Q: You mentioned before that your MD was foreign, but it sounds like language skills are critical in China. Could the MD get around that just because he was foreign and kind of a big deal?
A: I should clarify something: if you look Asian and you’re in China, people expect you to know the language and the culture.
But if you don’t look Asian, people will not expect you to know anything and they’ll treat you much differently.
Foreigner friends here have actually worked as Analysts without knowing even basic Mandarin – but if you look Asian that would be impossible to pull off.
If you do want to work with clients one day, though, understanding the language and culture are important because many smaller firms here don’t know English.
Q: Any good stories about foreigners screwing up and making cultural faux pas in China? Tell us a juicy story.
A: Ok, fine. One time, our MD thought that just because he had a connection to a large company here, he could call the C-level executives directly and ask for a meeting. He didn’t realize that in China, that kind of behavior is taboo and you need to go through the proper channels.
They got very mad at us, but interestingly they didn’t yell at the MD – he was foreign, so they didn’t expect him to know anything. Instead, they yelled at our entire team and called the Associate to ask why he hadn’t corrected the MD’s mistake.
Q: Yup, that sounds like Asia. What about the hours?
A: On average I worked 11 or 12-hour days – usually starting at 9 AM and finishing at 8 or 9 PM. No all-nighters, and no 16-hour days.
Q: But I’m guessing the pay was also less than what you’d get with an internship in the US or Europe?
A: Yeah, the pay was definitely less but it was only a month-long internship so I wasn’t expecting much to begin with.
Q: I see. Do most bankers stay in banking?

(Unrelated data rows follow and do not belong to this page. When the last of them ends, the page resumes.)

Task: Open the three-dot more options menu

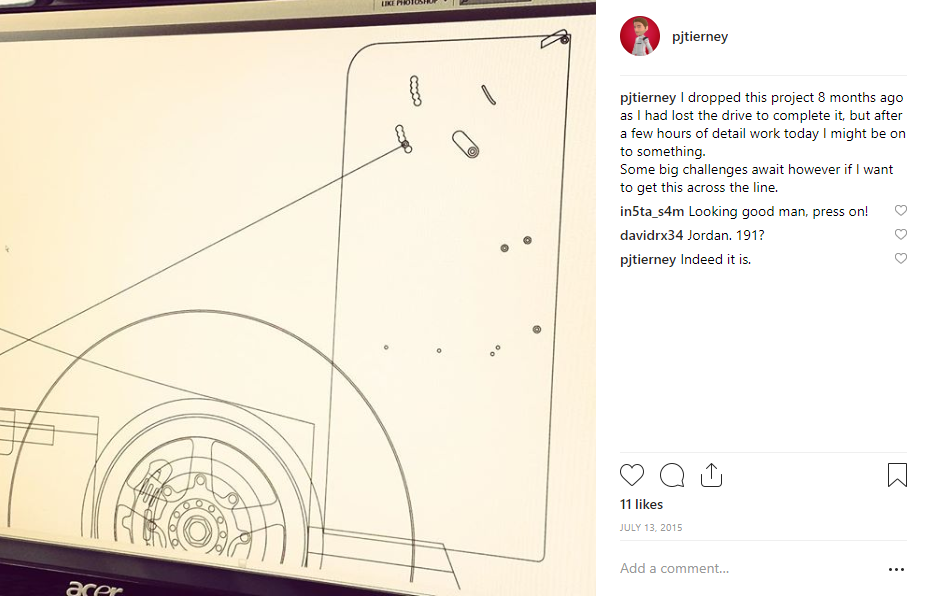Action: click(x=896, y=569)
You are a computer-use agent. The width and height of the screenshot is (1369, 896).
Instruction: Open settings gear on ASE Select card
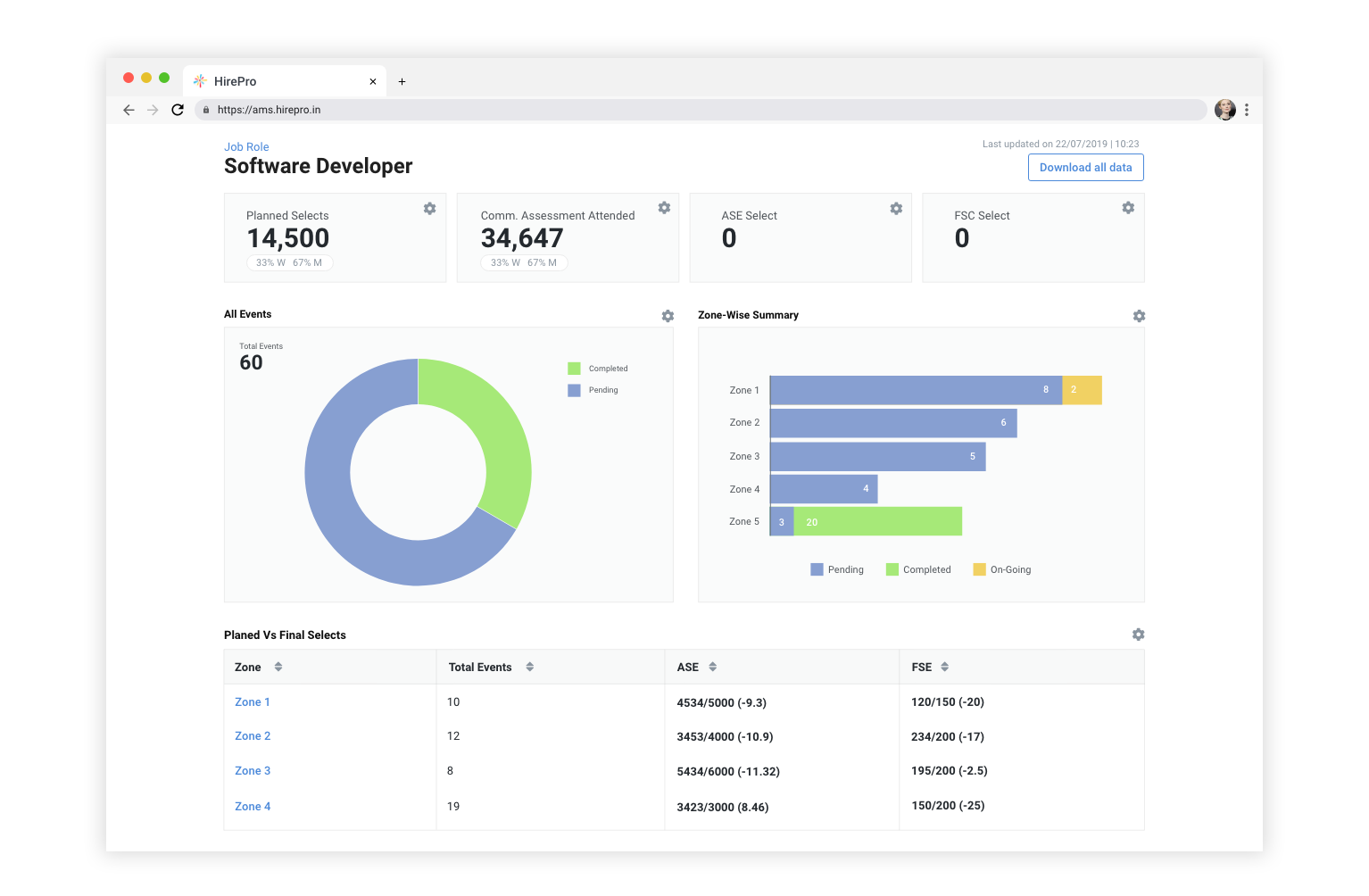[896, 207]

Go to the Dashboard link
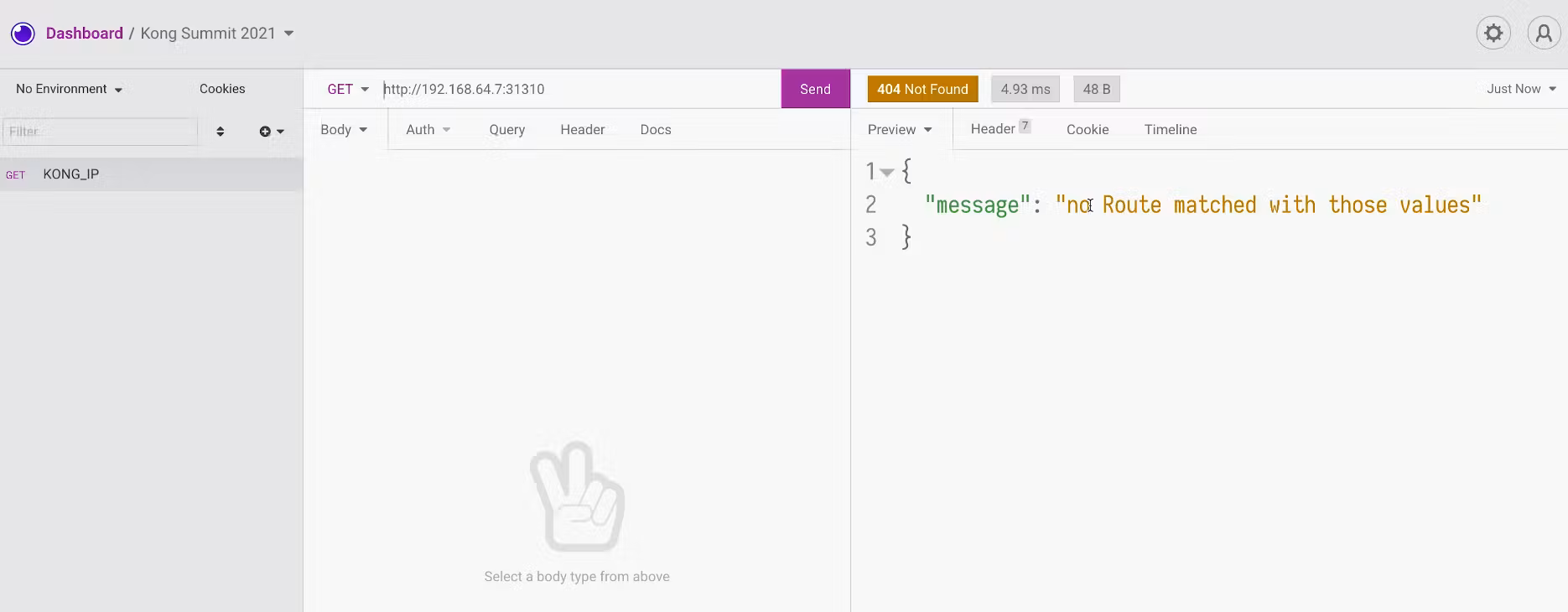point(84,34)
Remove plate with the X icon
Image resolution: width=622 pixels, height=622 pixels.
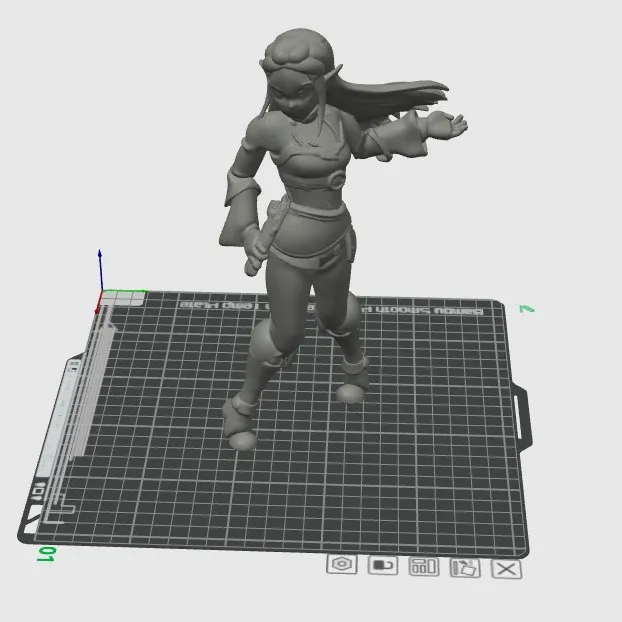[507, 569]
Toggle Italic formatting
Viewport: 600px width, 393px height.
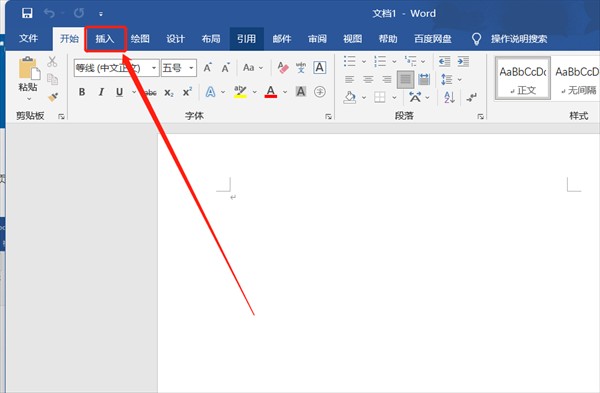(101, 92)
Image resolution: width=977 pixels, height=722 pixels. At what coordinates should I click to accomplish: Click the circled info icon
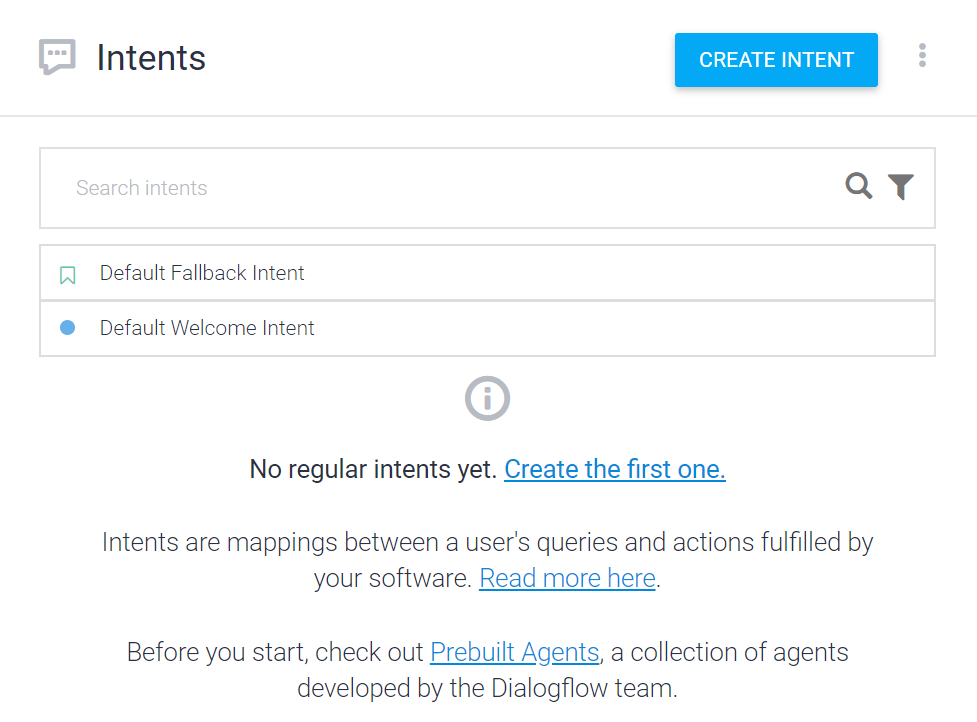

Or do people still hop around and obsess over exit opportunities?
A: There’s not as much of a tendency to jump from investment banking to private equity, partially because so many firms here do both. Some of the people at my firm came from larger banks, but overall there wasn’t as much of an obsession with “the track.”
Q: Sounds like most other regions outside the US. Thanks for your time – I learned a lot!
A: No problem.
NOTE: This interviewee worked at a small PE firm in a short internship. The experiences described above are not characteristic of the entire industry in the country.